Philip Hammond needs to increase taxes, but Conservative MPs won’t let him. That is the dilemma that the chancellor, burdened by Brexit and Theresa May’s promise to end austerity, faces ahead of next week’s budget.
The Treasury needs to fund a substantial increase in spending somehow. Hammond has already committed to more spending for the NHS, and Conservative MPs are in increasingly mutinous mood over the underfunding of Universal Credit.
The prime minister’s messaging on austerity has made the need to fulfil those political imperatives all the more acute. Brexit, too, makes Hammond’s job even harder. He must somehow balance its economic and political realities – namely demands for an optimistic budget from Tory Brexiteers and the DUP, both of whom have threatened rebellion, and the lack of any real grounds for one.
These are circumstances which, plainly, demand quite a lot of new money. But where can Hammond find it from? When the extra £20 billion for the NHS was announced in July, sources close to Hammond suggested that the first increase in fuel duty for eight years would pay for it. Theresa May announced it would be frozen for the ninth consecutive year in her speech to Conservative Party conference three months later.
There is Hammond’s problem in a nutshell. In these febrile times he has neither a parliamentary majority nor a functioning party to rely on, so any tax rise or spending cut that alienates more than a dozen Tory MPs is out of the question. That was the problem with increasing fuel duty, a proposition opposed by the 13 Scottish Conservative MPs and dozens more in rural seats and marginals.
The same is true of most other taxes. Backbenchers say Hammond will face similar opposition if his budget hits voters in the wallet. “I asked [Theresa May’s chief of staff] Gavin Barwell last week if, after the budget, I could go back to my constituents, look them in the eye and tell them we are still the party of low taxation,” says one. “Anything that avoids hitting the pound in the pocket is good.”

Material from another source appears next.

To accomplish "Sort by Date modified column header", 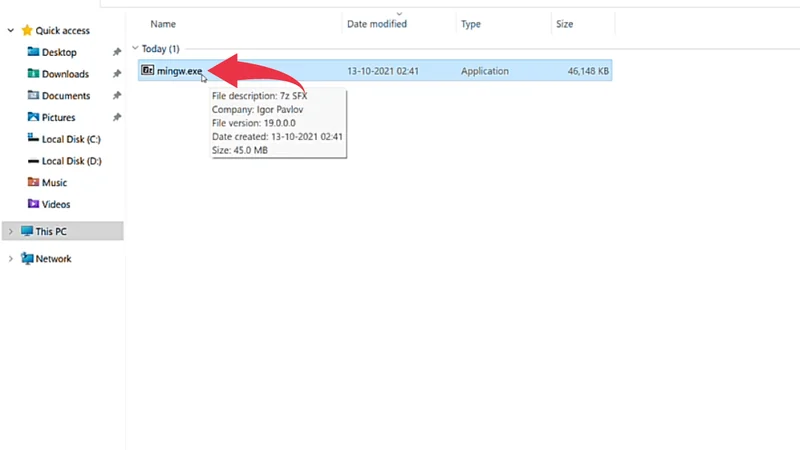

Government sources agree with that analysis, uncomfortable though it is for the chancellor. The fundamental problem is that, as far as fiscal policy goes, good politics does not equal good policy. Maintaining the freeze on fuel duty is a prime example of this; ditto the yearly increases in the tax-free personal allowance. It’s deft fiscal populism but bad policy. Or as Tory MPs call it: a vote-winner.
Though the Treasury does not exist to keep Tory MPs happy, in a minority parliament it cannot do anything but. The only taxes they will swallow without a fight are those that they will not hear about on the doorstep, like the planned hike for offshore gambling companies reported yesterday. But that will not be enough to plug the black hole Hammond is staring into. A bumpy week awaits.